After seeing the above article, it was time for more testing. Again, again I decided to use the ATX-72. Back to SLMB and off I went. I would be happy if I could just say that the performance was “better”. In fact, the ATX-72 not only did well, it exceeded my wildest expectations. The entire flight from SLMB to SLSN was completed without a single glitch. The longest region crossing I encountered was maybe three seconds. No snap backs. No plane spinning out of control then recovering and most notable of all, no dreaded unseats (except when I accidentally “cornered” but more on that later). Just a smooth and uneventful flight and even another high score landing.
Since that test, I’ve done multiple additional tests from White Star Airfield (SLWS) to SLSN, using the ATX-72, the ZSK LJ-45XR and the BAE-146. All have been successful with similar results.
After gaining satisfaction with flight, a bit of driving was in order. So off I went to the roads of Heterocera. Until recently, very few cars really performed well at region crossings.
Over the past couple of days, I ran multiple tests with cars off my own lot, finding that they did indeed perform much better after the change. Additionally taking out a few cars from other creators, some of which I recall suffering from frequent “fly away” syndrome as well as diving into the ground similar results were encountered. All now cross smoothly with little or no delays. Even cranking them up to speeds I’d never dared try when crossing a region boundary, significant improvement was gained and no incidents encountered.
Don’t Get Cornered
Region corners still carry some risk so should not be attempted at higher speeds. They are not impossibly dangerous like before. But unless you are driving where Linden’s original architects, in their infinite wisdom, decided to run a road through a region corner making them unavoidable, avoid them. They can still cause headaches. When driving try to stick to the small part of any corner crossing that is not directly over the corner and take it a little slower. When flying, just…don’t.
Quick Tip for Firestorm Users – Movement
Some time back, Firestorm currently called Region Crossing Movement Prediction with two options. The legacy options were Predict and Stop. Now, having been modified somewhat, they are called “Unlimited” and “Stop when error gets too large”. Basically the first choice mirrors the SL viewer while the second one effectively dampens the crossing to make the crossing happen less painfully. Working with IAPS (Institute of Aviation Passenger Safety), we conducted a study that concluded that for flying, the legacy mode was the most desirable mode, while for driving and sailing, “Stop” mode performed better.

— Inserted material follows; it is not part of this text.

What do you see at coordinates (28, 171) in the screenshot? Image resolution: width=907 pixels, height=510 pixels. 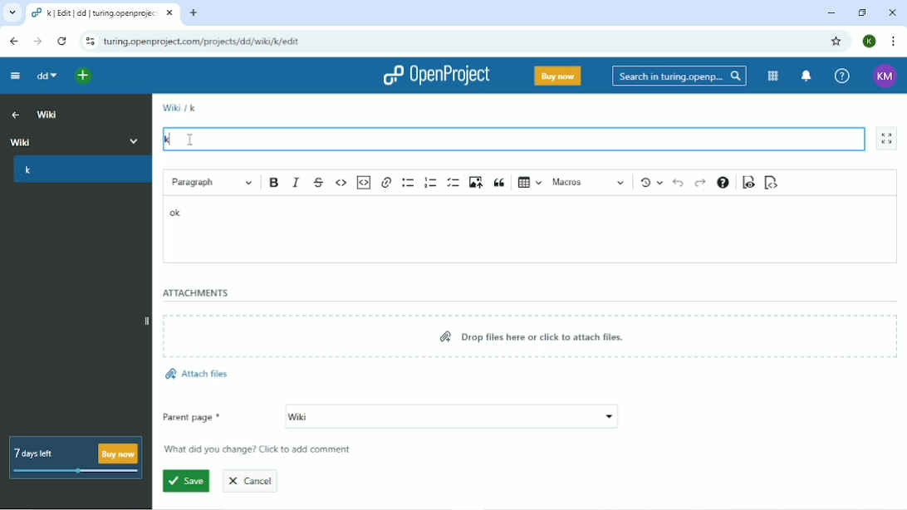 I see `k` at bounding box center [28, 171]. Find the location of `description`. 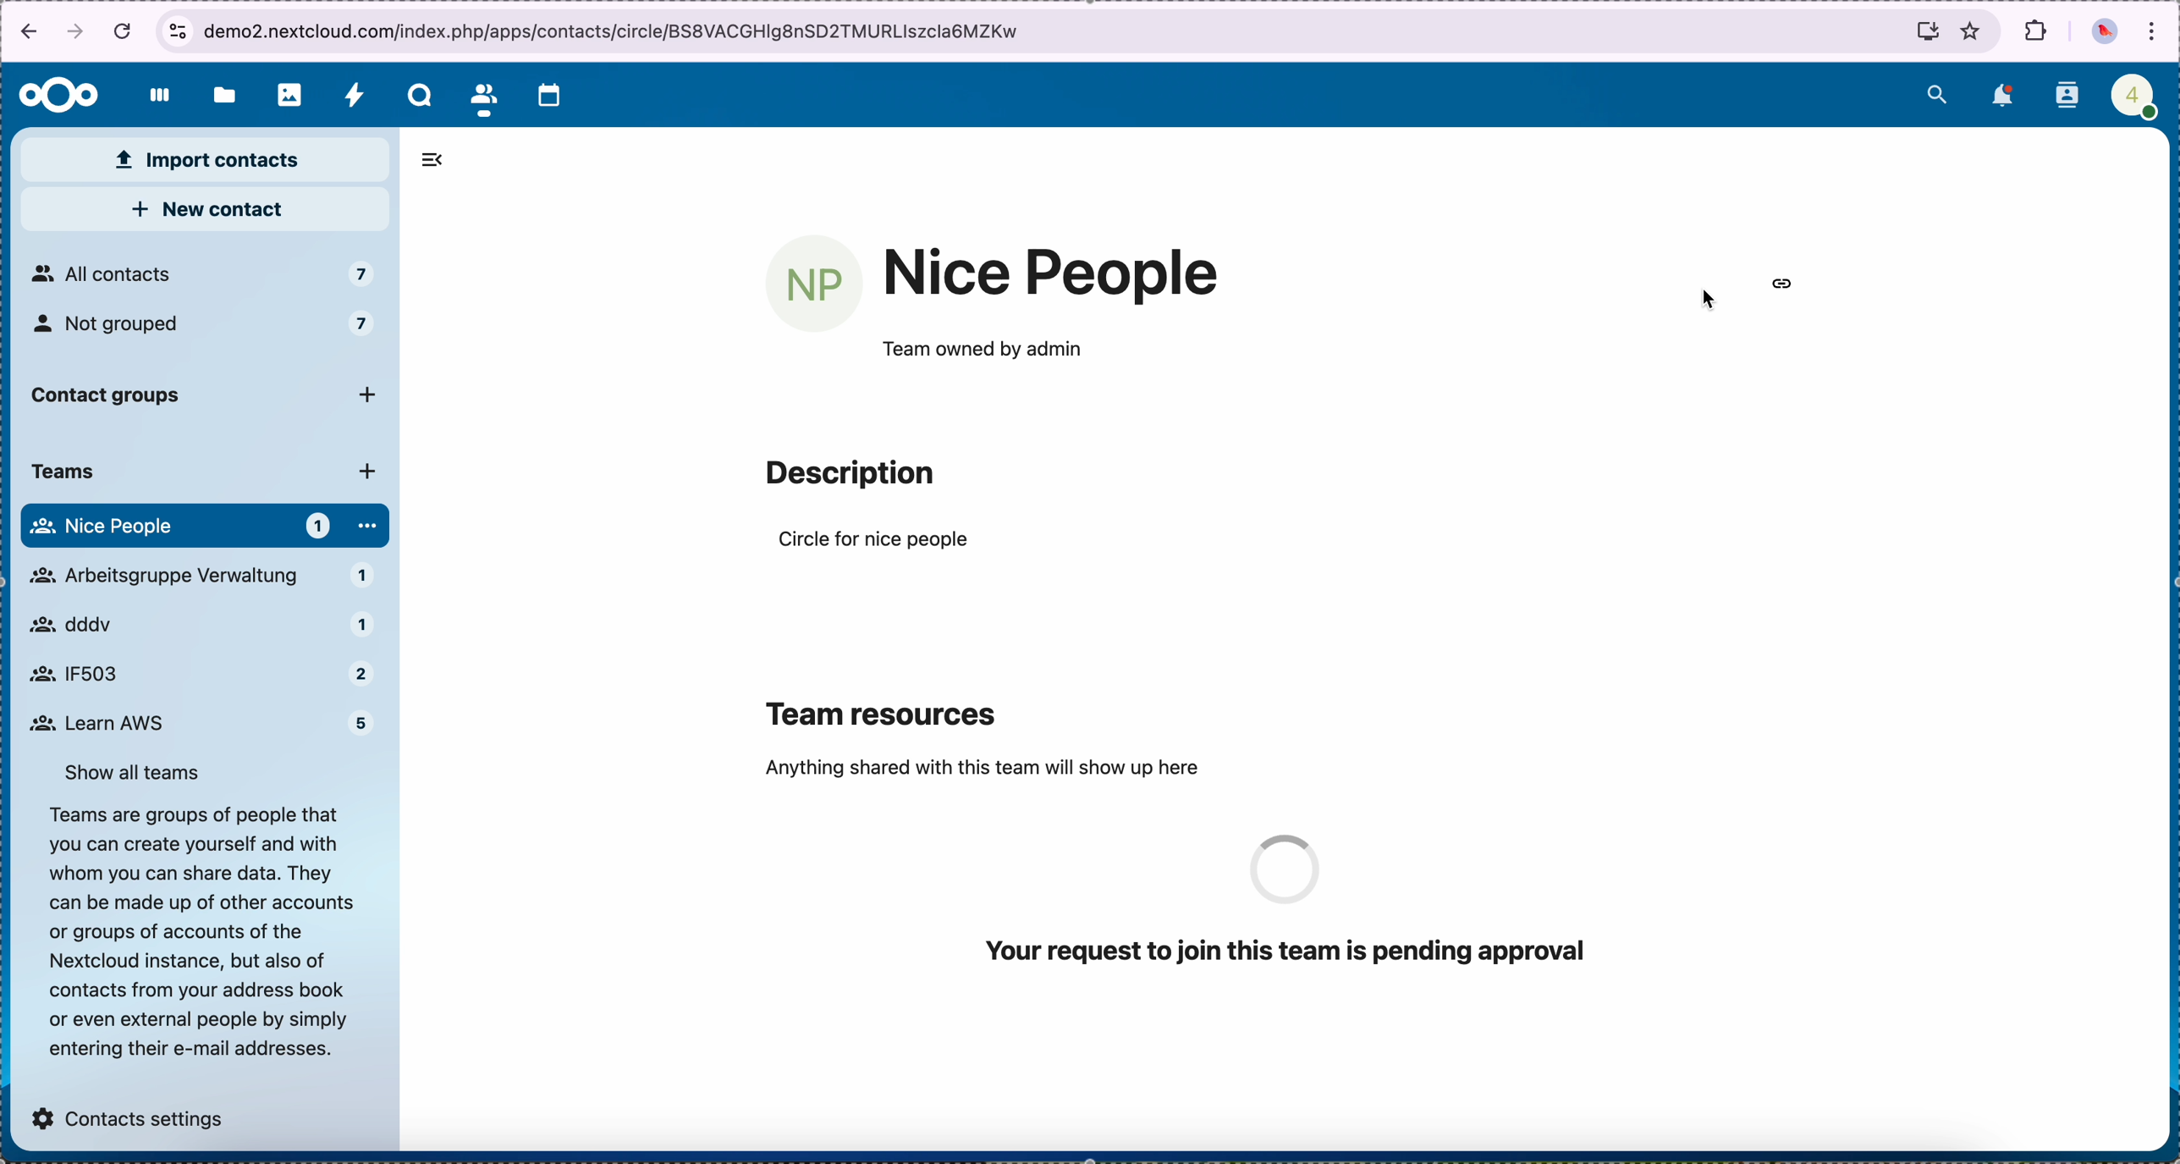

description is located at coordinates (849, 474).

My tests this week seemed to prove that is still the case, although the difference is now is not significantly noticeable unless you are watching for it. In the past, it was really not safe to use Stop mode while flying because when hitting a badly lagged region, the airplane was typically not able to recover whereas hitting the same region in Predict/Unlimited mode it was more of a 50/50 chance.
Quite often, including during some of this testing, I am using Advanced Lighting. Past recommendations have been to turn off advanced lighting for flight and maybe driving. However modern vehicles in SL quite often utilize advanced lighting for effect. Your mileage may vary with this, but for me I noticed very little if any degradation between on/off. This will depend mostly on the power of your graphics card. It may or may not affect a successful region crossing.
For my experience, this long overdue update has made flying enjoyable again. With that in mind, I really hope to see a lot more of both pilots and passengers taking to the skies again. As a pilot for one of the older airlines in SecondLife®, I look forward to seeing you all back in the air!